Background: Inflammatory bowel disease (IBD)--and Crohn's disease (CD) and ulcerative colitis (UC) in particular--could be more reliably diagnosed by using biopsy criteria incorporating the colorectal distribution of specific histologic features. The aim of this study was to elucidate criteria distinguishing IBD from other forms of colitis (non-IBD), and CD from UC on the basis of multiple colorectal biopsies.
Methods: We examined multiple biopsy specimens (mean, 6.1) from 299 consecutive Japanese subjects with active colitis and performed multiple logistic regression analyses on 70 histologic features, from which 2 equations were constructed for the probabilities (P(IBD) and P(CD)) of a) IBD (versus non-IBD), and b) CD (versus UC), respectively, being present. On the basis of a receiver-operating characteristic curve, we determined four cut-off values for P(IBD) and constructed the criteria, consisting of the five categories 'definite IBD', 'probable IBD', 'unknown', 'probable non-IBD', and 'definite non-IBD'. The criteria for CD versus UC were constructed in a similar manner. Their validities were evaluated using 132 Canadian subjects.
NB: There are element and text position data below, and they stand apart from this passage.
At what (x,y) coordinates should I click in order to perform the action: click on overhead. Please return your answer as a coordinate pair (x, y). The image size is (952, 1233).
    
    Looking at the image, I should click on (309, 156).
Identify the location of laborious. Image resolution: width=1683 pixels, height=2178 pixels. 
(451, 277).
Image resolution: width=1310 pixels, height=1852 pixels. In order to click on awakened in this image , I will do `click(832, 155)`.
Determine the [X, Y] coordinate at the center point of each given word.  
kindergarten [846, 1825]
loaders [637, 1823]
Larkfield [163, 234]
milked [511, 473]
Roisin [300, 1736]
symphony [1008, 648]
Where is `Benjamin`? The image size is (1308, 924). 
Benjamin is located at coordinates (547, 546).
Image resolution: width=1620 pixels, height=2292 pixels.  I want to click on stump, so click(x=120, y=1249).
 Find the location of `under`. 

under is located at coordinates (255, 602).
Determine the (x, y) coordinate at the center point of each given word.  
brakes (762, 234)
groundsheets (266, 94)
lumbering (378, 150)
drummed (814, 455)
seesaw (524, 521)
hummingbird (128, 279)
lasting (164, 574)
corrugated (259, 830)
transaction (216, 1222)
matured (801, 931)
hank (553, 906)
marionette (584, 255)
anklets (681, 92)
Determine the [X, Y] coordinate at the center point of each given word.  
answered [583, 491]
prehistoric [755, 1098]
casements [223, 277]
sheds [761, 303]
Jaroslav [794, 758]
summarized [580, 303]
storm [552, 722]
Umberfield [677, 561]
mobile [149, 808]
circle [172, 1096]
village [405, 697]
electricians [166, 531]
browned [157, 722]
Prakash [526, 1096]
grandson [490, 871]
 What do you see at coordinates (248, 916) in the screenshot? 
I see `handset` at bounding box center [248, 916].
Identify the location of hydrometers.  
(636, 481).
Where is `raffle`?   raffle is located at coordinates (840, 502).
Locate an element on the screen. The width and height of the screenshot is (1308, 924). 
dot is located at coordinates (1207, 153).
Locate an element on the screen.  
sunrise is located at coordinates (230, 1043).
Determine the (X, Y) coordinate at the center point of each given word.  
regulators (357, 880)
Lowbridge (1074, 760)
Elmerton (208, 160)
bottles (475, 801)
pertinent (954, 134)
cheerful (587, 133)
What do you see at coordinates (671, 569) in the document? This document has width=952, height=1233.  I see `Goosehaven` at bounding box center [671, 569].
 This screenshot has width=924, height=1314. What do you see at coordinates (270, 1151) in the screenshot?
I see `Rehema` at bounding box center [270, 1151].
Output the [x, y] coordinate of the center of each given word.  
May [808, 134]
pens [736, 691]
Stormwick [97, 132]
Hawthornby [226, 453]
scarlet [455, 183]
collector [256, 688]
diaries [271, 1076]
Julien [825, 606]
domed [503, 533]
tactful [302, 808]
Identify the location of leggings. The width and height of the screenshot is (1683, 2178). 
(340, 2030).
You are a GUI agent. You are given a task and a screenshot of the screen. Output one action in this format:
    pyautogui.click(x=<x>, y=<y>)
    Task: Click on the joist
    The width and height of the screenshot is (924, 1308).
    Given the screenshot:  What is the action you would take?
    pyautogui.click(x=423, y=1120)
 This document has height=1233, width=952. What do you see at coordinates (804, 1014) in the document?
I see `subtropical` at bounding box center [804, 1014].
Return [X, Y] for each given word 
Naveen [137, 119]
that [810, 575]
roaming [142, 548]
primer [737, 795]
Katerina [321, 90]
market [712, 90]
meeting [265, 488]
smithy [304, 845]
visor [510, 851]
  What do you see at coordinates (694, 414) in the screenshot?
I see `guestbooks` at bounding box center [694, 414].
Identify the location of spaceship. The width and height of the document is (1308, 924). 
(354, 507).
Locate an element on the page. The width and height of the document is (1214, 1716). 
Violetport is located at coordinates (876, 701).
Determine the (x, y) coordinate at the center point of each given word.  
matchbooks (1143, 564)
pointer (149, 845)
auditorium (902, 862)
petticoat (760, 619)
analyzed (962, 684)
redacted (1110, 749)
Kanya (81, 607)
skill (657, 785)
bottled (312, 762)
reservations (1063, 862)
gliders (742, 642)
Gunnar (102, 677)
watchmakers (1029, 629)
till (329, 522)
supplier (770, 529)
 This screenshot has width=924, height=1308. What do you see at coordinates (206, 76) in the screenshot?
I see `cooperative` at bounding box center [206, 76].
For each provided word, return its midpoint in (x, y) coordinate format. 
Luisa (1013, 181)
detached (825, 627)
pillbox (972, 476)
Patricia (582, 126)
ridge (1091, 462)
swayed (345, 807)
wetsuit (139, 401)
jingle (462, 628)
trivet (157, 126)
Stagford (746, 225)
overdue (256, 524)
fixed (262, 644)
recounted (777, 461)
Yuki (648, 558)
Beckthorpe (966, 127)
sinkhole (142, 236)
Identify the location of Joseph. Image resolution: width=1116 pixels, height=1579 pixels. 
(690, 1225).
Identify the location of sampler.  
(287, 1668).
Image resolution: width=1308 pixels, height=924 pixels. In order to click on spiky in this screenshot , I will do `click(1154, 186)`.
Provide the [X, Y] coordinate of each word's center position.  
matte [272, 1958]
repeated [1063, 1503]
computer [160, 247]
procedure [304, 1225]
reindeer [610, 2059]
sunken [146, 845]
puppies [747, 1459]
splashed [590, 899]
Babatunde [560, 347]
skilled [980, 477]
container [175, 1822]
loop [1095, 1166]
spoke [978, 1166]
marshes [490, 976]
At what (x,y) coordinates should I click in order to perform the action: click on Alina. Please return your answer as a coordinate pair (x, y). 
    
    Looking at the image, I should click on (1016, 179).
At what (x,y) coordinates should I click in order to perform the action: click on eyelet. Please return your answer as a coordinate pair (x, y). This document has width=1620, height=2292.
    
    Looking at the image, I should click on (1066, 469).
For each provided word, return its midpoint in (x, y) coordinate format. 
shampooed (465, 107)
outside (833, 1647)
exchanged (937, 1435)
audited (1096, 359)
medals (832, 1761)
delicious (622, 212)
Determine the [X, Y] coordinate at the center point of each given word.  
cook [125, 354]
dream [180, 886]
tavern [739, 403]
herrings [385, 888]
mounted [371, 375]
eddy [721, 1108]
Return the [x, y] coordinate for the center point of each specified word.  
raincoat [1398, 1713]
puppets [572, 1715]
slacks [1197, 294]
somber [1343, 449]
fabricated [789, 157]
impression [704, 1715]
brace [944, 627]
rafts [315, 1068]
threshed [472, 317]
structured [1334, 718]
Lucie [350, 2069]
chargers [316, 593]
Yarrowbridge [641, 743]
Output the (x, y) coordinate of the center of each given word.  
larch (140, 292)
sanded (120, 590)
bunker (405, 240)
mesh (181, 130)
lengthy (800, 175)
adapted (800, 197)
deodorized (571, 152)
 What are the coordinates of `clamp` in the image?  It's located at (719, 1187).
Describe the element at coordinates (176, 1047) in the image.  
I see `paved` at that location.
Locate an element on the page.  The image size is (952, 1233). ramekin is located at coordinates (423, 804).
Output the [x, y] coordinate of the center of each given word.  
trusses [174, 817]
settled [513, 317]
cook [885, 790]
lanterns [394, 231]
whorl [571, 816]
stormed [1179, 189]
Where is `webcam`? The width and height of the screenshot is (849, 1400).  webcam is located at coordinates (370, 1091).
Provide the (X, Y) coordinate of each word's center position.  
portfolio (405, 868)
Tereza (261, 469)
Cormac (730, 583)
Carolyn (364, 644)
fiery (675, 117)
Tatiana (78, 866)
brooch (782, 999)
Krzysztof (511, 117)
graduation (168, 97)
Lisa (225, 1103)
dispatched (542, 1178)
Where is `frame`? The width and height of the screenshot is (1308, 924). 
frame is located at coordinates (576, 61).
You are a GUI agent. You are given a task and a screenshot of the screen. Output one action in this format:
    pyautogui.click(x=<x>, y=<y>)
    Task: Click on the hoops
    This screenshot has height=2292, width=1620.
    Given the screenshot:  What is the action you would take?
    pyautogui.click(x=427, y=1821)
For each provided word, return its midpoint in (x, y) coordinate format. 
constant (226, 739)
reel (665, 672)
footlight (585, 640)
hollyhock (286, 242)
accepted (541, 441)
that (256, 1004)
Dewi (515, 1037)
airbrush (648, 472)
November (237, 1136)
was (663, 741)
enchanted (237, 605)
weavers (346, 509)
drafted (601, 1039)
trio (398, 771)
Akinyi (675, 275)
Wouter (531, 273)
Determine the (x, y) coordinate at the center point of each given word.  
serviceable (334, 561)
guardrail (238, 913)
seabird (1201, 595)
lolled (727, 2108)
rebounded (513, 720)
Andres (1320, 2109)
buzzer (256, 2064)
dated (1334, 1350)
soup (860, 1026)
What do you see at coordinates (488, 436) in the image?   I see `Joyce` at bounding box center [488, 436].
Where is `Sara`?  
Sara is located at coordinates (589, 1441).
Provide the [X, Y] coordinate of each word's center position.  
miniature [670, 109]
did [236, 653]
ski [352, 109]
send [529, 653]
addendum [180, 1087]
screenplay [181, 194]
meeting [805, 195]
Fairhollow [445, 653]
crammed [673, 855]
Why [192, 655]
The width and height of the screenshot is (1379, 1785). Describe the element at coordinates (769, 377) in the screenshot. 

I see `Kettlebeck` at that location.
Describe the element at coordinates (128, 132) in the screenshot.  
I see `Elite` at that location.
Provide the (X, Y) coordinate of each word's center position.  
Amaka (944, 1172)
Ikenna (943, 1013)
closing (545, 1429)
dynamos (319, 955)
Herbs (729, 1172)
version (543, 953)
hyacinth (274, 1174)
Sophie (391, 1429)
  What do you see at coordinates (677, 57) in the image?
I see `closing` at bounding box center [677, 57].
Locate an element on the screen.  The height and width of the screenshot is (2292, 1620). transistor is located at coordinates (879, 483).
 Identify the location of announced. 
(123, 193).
Results: The statistically significant histologic features were as follows: for IBD, crypt architectural abnormalities, basal plasmacytosis with severe chronic inflammation, and distal Paneth cell metaplasia; for CD, segmental crypt architectural abnormalities and mucin depletion, mucin preservation at the active sites, and focal chronic inflammation without crypt atrophy. In the categories of probable IBD and probable non-IBD, both sensitivities and specificities exceeded 97%. Probable CD and probable UC showed high specificities of more than 97%, and their sensitivities were 94% and 89%, respectively. Kappa statistics showed these criteria to be sufficiently reproducible.
Conclusions: Specific histological features together with their distribution can reliably diagnose IBD, distinguish CD from UC, and provide an estimate of the probability of the underlying disease being present.